Reception areas, waiting rooms, consult rooms, corridors to these rooms are all examples of areas the public may have access and are therefore unsuitable for the storage of restricted substances.
The Poisons and Therapeutic Goods Regulation 2008 (cl 73) requires controlled substances (S8’s) to be stored ‘apart from all other goods (except cash and documents) in a separate room, safe, cupboard or other receptacle securely attached to a part of the premises and kept securely locked when not in immediate use’.
Although Lethabarb® and Valabarb® are schedule 4 appendix D poisons (S4D), the Board strongly recommends that euthanasia solution is stored in a locked receptacle attached to the premises. Alternatively, the Board also supports veterinarians storing euthanasia solution in a safe with S8 drugs and supports maintaining a register for its use as per the requirements for S8 drugs.
Whilst all S4 medication must only be available under direct veterinary supervision, this additional precaution for euthanasia solution reinforces the need for care and accountability when using this drug.

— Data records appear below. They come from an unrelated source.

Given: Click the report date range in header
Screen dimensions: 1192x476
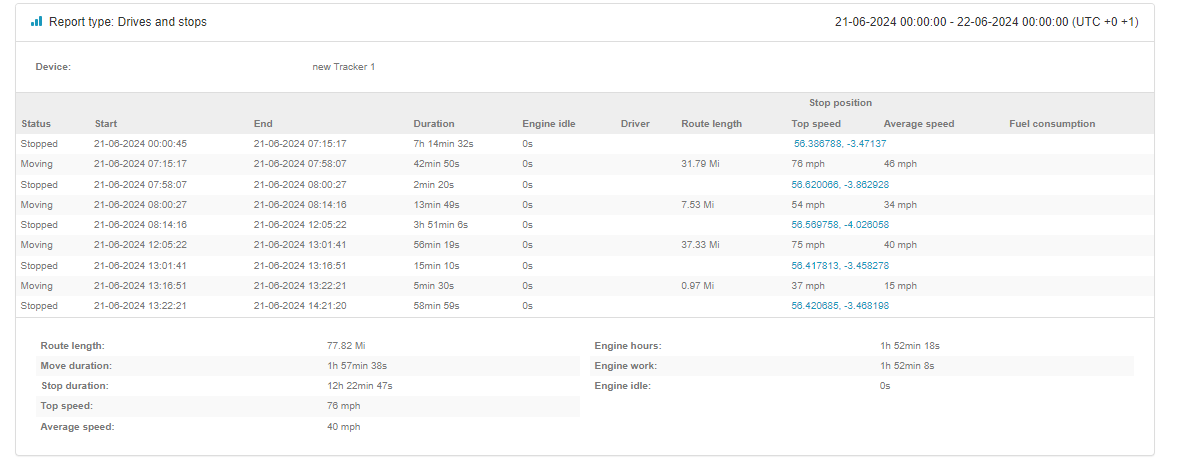Looking at the screenshot, I should coord(986,22).
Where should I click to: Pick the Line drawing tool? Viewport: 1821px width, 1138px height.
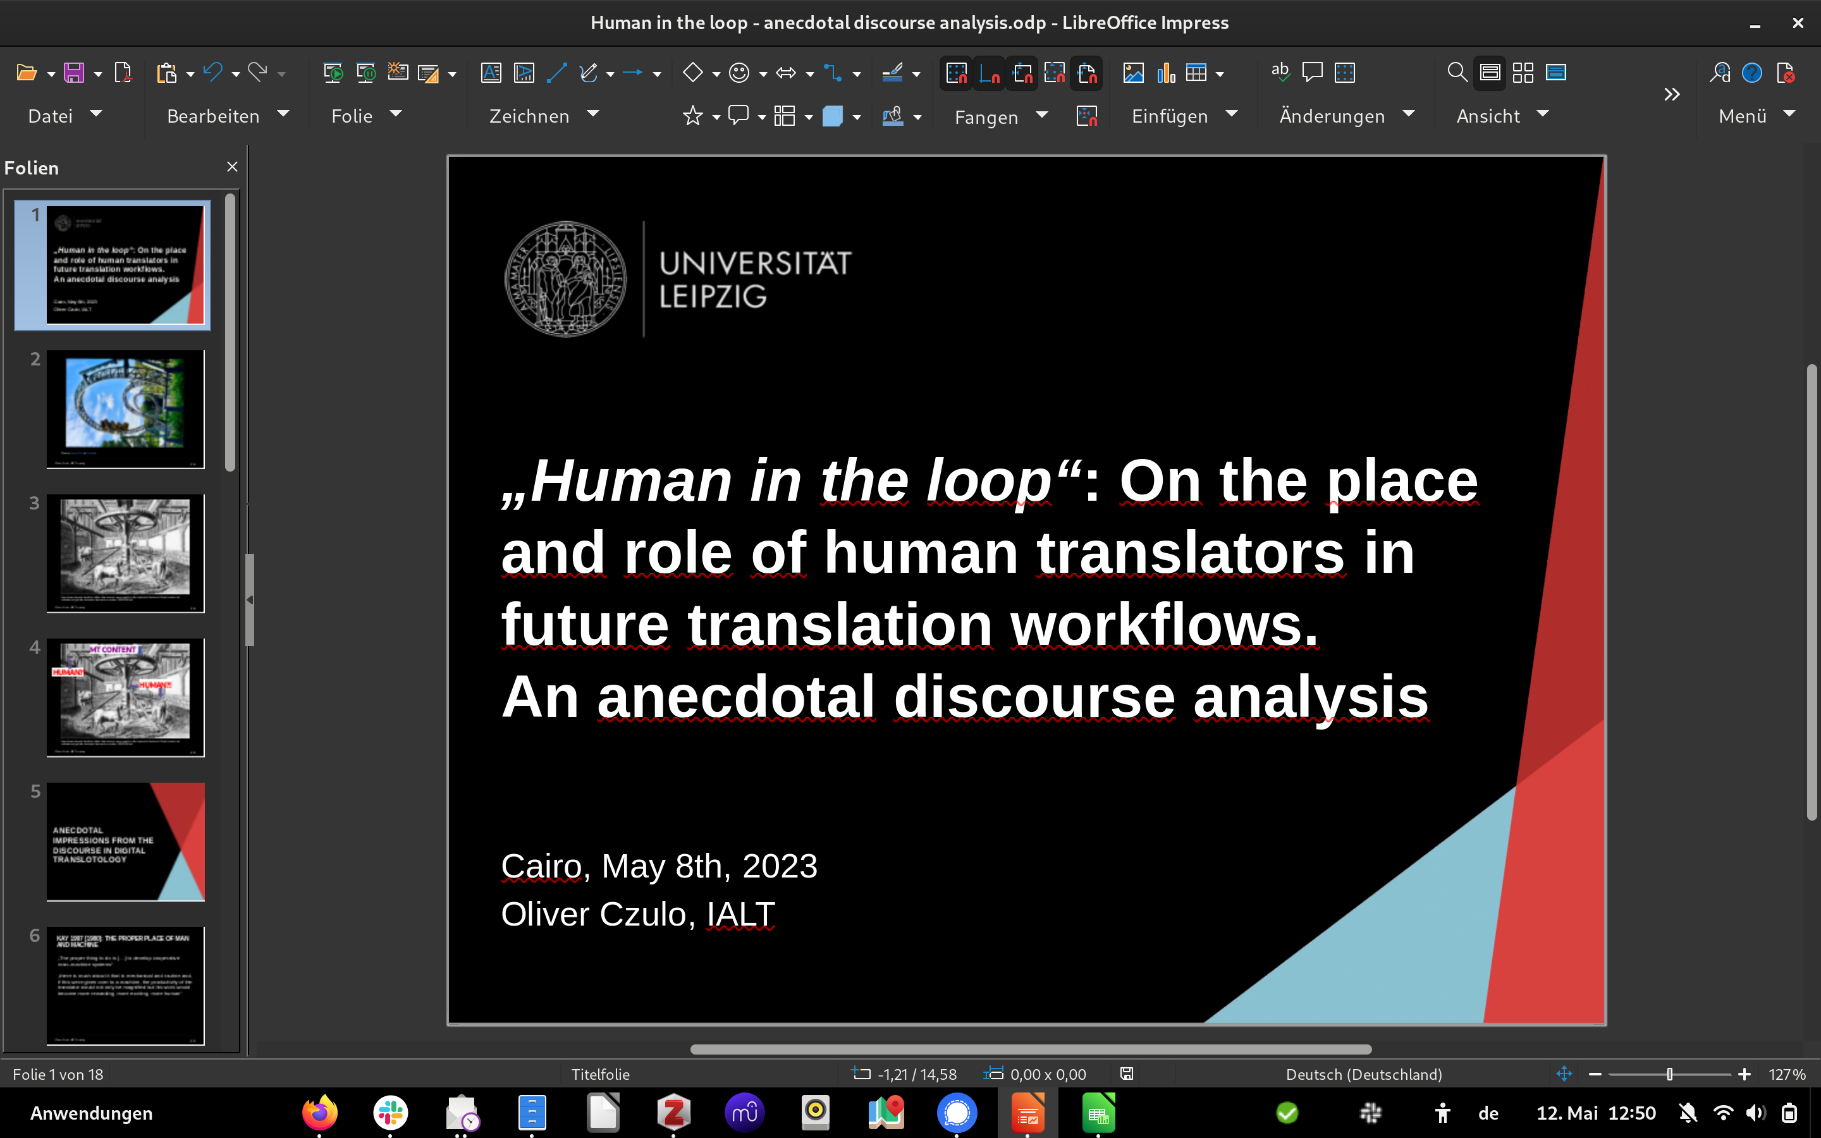coord(557,73)
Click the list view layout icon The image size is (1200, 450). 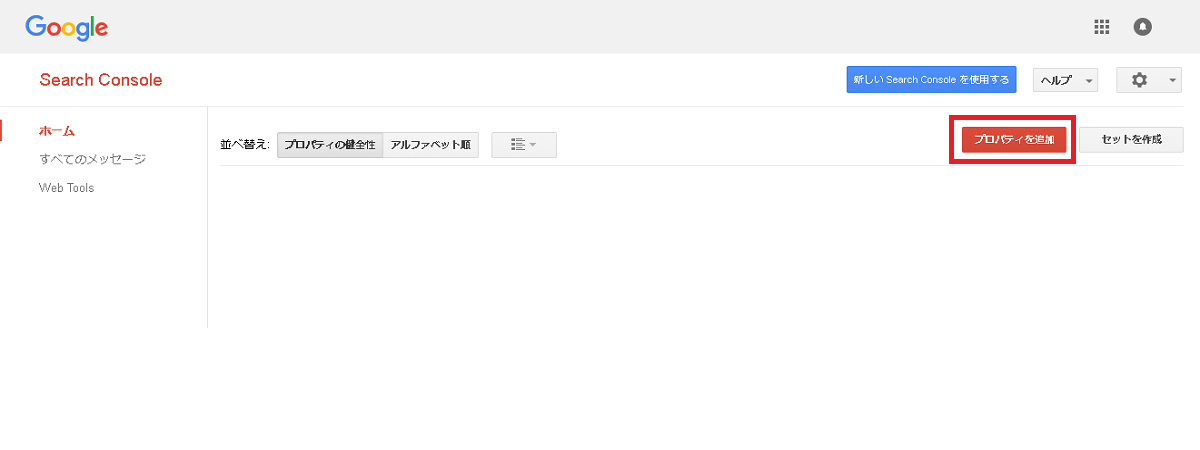tap(517, 145)
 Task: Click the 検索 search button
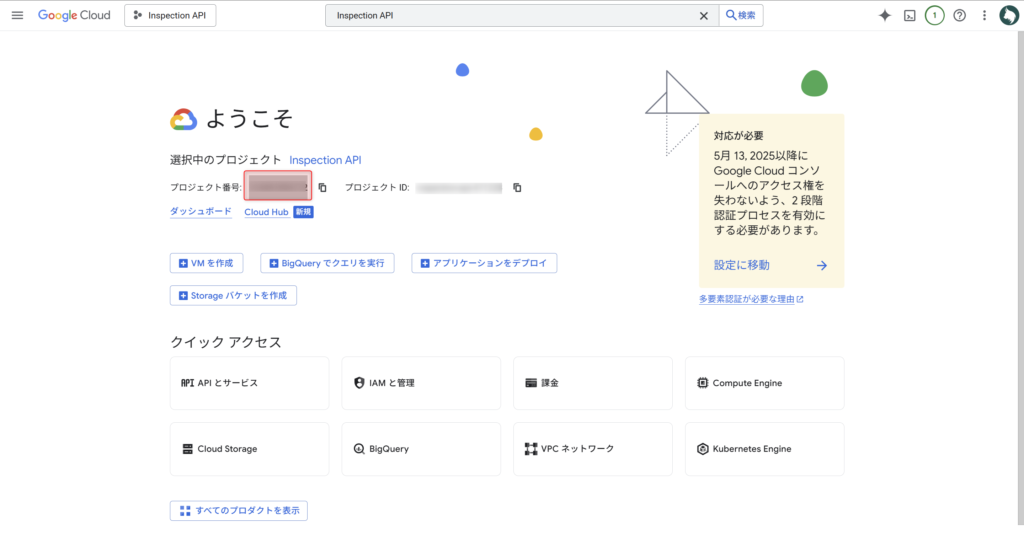pos(740,16)
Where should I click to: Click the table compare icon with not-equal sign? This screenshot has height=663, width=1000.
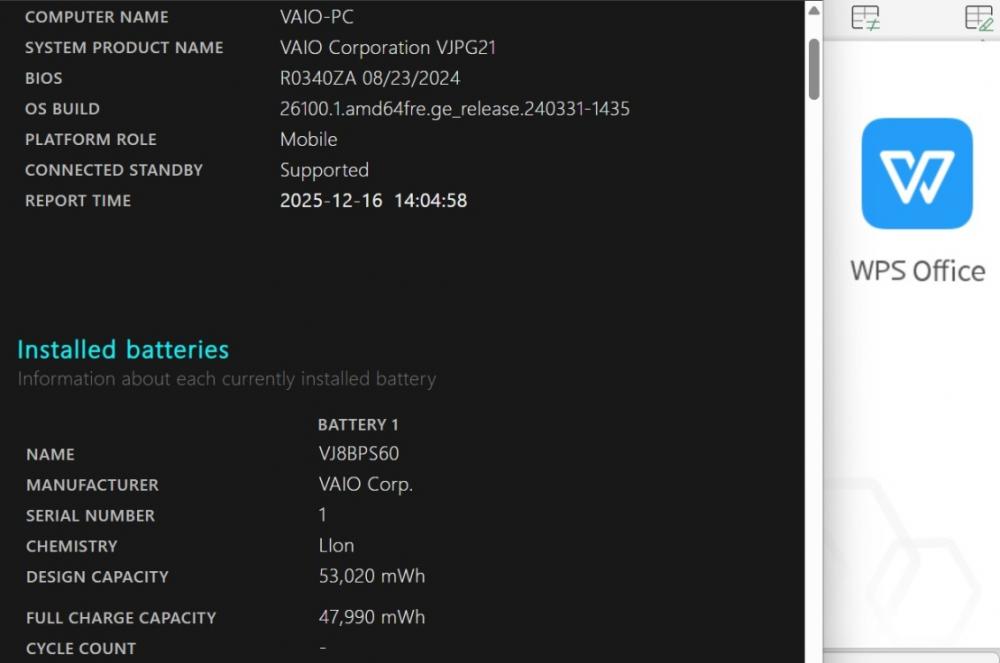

The tragic consequences of veterinarians and paraprofessional staff having ready access to euthanasia solution were highlighted in the Findings of Inquest conducted by the Coroners Court of Queensland released in February 2017. These findings also put the profession on notice regarding criminal law duty of care and work health and safety obligations in relation to the storage of euthanasia solution.